选文:
P4126 [AHOI2009]最小割
题意
- 给一个有向图。两问
- 某条边是不是一定是最小割边
- 某条边是不是有可能是最小割边
思路
跑完最大流的残量图中
-
如果某条正向边<u, v>的剩余流量为0,并且uv不在一个强连通分量中,那么这个边可能是最小割边。
-
在可能是最小割的条件下,如果u和源点s在同一个强连通分量中,且v和汇点t在同一个强连通分量中,那么这个边一定是最小割边。【言外之意就是,每一个最小割都必包含这条边】
关于最小割
- 最小割=最大流
如何求最小割?
在残量网络中,从源点s出发,能够到达的点构成点集S{}, 其余点构成点集T{}. 连接两个点集的正向满流边就是最小割边。
CODE
#include <iostream>
#include <cstdio>
#include <cstring>
#include <queue>
#define INF 0x3f3f3f3f
using namespace std;
typedef long long ll;
inline int read()
{
int x = 0, f = 1; char c = getchar();
while(c < '0' || c > '9') { if(c == '-') f = -f; c = getchar(); }
while(c >= '0' && c <= '9') { x = x * 10 + c - '0'; c = getchar(); }
return x * f;
}
const int maxN = 4003;
const int maxM = 60004;
int n, m, s, t;
struct EDGE{
int adj, from, to, w;
EDGE(int a = -1, int b = 0, int c = 0, int d = 0): adj(a), from(b), to(c), w(d) {}
}edge[maxM << 1];
int head[maxN], cur[maxN], cnt;
void add_edge(int u, int v, int w)
{
edge[cnt] = EDGE(head[u], u, v, w);
head[u] = cnt ++ ;
}
int deep[maxN];
bool bfs()
{
for(int i = 0; i <= n; ++ i ) deep[i] = 0, cur[i] = head[i];
queue<int>q;
q.push(s); deep[s] = 1;
while(!q.empty())
{
int u = q.front(); q.pop();
for(int i = head[u]; ~i; i = edge[i].adj)
{
int v = edge[i].to;
if(!deep[v] && edge[i].w)
{
deep[v] = deep[u] + 1;
q.push(v);
if(v == t) return true;
}
}
}
return false;
}
ll dfs(int u, int flow)
{
if(u == t || !flow) return flow;
for(int& i = cur[u]; ~i; i = edge[i].adj)
{
int v = edge[i].to;
if(deep[u] + 1 == deep[v] && edge[i].w)
{
if(ll nowFlow = dfs(v, min(flow, edge[i].w)))
{
edge[i].w -= nowFlow;
edge[i ^ 1].w += nowFlow;
return nowFlow;
}
}
}
return 0;
}
void dinic()
{
while(bfs()) while(dfs(s, INF));
}
int dfn[maxN], low[maxN], tot;
int belong[maxN], cnnct;
int Stack[maxN], top;
bool InSta[maxN];
void tarjan(int u)
{
dfn[u] = low[u] = ++ tot;
Stack[++ top] = u; InSta[u] = true;
for(int i = head[u]; ~i; i = edge[i].adj)
{
int v = edge[i].to;
if(edge[i].w == 0) continue;
if(!dfn[v])
{
tarjan(v);
low[u] = min(low[u], low[v]);
}
else if(InSta[v])

任务目标: 按照选文的说法,一条可能是最小割边的边还要满足什么条件,才一定是最小割边?

数据行:
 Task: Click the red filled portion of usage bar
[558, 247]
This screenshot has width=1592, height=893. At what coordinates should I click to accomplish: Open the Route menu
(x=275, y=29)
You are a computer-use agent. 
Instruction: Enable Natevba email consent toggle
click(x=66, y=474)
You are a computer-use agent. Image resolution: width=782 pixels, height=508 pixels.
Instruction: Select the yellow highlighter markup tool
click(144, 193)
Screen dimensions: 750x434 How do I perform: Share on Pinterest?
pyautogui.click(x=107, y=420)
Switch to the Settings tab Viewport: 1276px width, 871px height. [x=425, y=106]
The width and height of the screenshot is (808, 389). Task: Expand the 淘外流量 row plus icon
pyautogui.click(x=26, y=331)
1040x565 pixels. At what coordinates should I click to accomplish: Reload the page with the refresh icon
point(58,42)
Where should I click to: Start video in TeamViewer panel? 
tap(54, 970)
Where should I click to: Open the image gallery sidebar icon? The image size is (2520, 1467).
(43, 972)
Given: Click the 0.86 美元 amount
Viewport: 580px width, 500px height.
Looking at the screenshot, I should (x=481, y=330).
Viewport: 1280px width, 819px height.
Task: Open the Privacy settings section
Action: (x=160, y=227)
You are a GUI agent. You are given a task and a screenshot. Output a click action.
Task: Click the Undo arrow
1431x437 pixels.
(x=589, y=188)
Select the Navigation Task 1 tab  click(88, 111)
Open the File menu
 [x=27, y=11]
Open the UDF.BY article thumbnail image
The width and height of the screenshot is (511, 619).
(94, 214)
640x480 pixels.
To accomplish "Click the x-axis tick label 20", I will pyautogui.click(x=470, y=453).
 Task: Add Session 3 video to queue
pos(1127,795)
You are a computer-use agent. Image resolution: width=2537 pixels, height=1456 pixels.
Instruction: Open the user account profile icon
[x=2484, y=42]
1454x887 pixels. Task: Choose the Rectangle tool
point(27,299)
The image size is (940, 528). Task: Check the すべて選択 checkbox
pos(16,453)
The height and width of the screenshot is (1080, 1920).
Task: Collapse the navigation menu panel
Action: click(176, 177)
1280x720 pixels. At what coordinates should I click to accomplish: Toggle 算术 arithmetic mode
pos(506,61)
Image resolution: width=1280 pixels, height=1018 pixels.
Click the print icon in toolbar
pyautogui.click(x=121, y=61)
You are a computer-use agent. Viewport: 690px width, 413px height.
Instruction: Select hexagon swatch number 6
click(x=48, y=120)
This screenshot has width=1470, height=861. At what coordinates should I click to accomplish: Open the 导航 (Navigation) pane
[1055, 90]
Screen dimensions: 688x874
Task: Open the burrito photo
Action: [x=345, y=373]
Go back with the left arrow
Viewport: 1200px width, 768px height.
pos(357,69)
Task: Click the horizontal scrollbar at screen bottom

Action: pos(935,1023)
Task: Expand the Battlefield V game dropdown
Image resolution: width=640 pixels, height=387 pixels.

参考答案: u和源点s在同一个强连通分量中,且v和汇点t在同一个强连通分量中。